Last night I was home alone. I sat in our newly minimalist living room (no tree, no coffee table) under a blanket, drank a pot of camomile tea and watched the fantastic Desperate Housewives. I felt peaceful. It was a welcome feeling.

joella
Television star

joella on tvI got a bunch of emails yesterday from people telling me they saw me on TV. I was very excited as I have never been on TV before, except in the audience of It's A Knockout in about 1978.

This time it was while I was doing a shift on the tsunami donation lines. I was only one of many colleagues, but I was the only one wearing a jumper which matched the DEC posters, so I expect that's why they chose me.

It's quite sad to be excited, but probably sadder is the fact that I didn't see it myself, so I carefully tracked it down on the BBC website *and* worked out how to configure Realplayer so I could take a screen grab (which normally come through blank from streaming media). But I have wanted to know how to do that for ages. Vanity is the mother of investigation.

joella

Monday, January 03, 2005

Dry. Pensive.

Three days sober and counting! No alcohol till easter is the plan. It's going fine so far, though I have lots of spots. This could be time of month or it could be my liver detoxing. It was quite a toxic festive season.

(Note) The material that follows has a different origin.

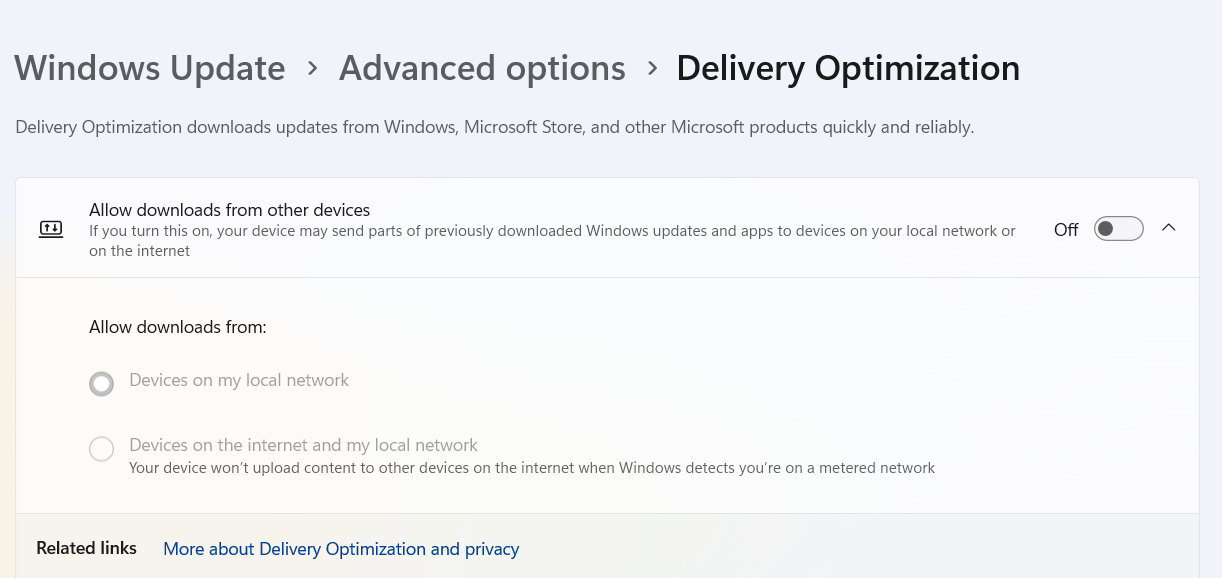
Task: Click the 'Devices on my local network' label
Action: [239, 380]
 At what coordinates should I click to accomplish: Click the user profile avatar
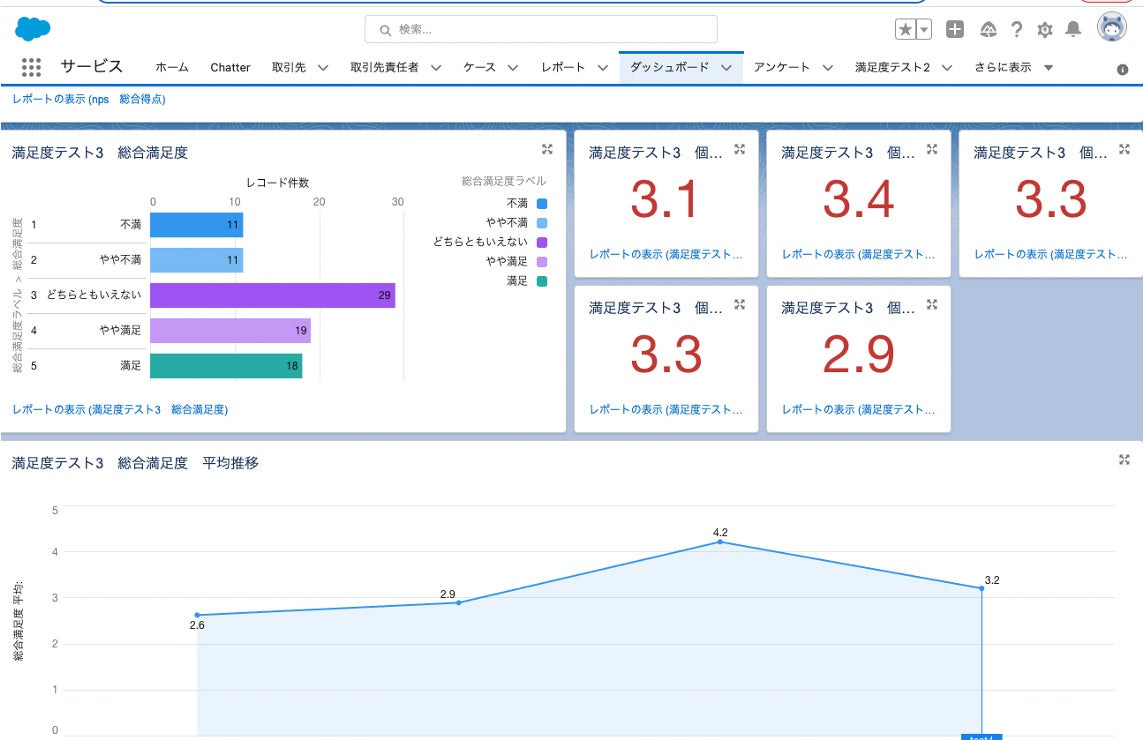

But it's over now. Back to work with a vengeance tomorrow: I've been in a bit already, but everyone's back in the morning, and it will all kick off. Bleat.

On the bright side, I might get to blog more. M got Half-Life 2 for Christmas (not from me, I hasten to add) and the computer has been somewhat taken over by a series of boys shooting things and saying 'wow'.

There's probably a way I can blog from my new Pocket PC, but I don't know how to hook it up to the wireless LAN. I'm just techie enough to be frustrated by what I don't know how to do, that's my trouble.

Among others, but I shall take those to bed now and muse on them.

joella

Saturday, January 01, 2005

So. Farewell then, 2004

Jan 04 Feb 04 Mar 04
Apr 04 May 04 Jun 04
Jul 04 Aug 04 Sep 04
Oct 04 Nov 04 Dec 04

Row 1 - January: Taj Mahal, New Year's Day. February: Tate Modern, Valentine's Day. March: Quince flowers.
Row 2 - April: Grape hyacinths, Easter Sunday. May: Table Mountain, Cape Town. June: Baileys with a view, Madeira.
Row 3 - July: Steward at sunset, Womad. August: Llangennith beach, Gower peninsula. September: Wheelbarrow wine cooler, M's birthday party.
Row 4 - October: Hallowe'en spider biscuits, Cardiff. November: Crisps in bed, Lytham. December: Christmas lights, home.

The temptation was to sit in and watch BBC News 24. Well, except that we don't have it. But you know what I mean. Instead we went out. Not to celebrate exactly, more to mark the end of one year and the start of another.

There was champagne, there was dancing, there was mayhem. We came home before 12 but there were lots of us and we were happy. We ate toasted cheese sandwiches and drank home-made sloe gin, and were only mildly diverted when M put his foot through the glass-topped coffee table, thinking (for some reason) he could walk on it.

And now it's 2005. May it be benign to us all, and may we be generous to each other.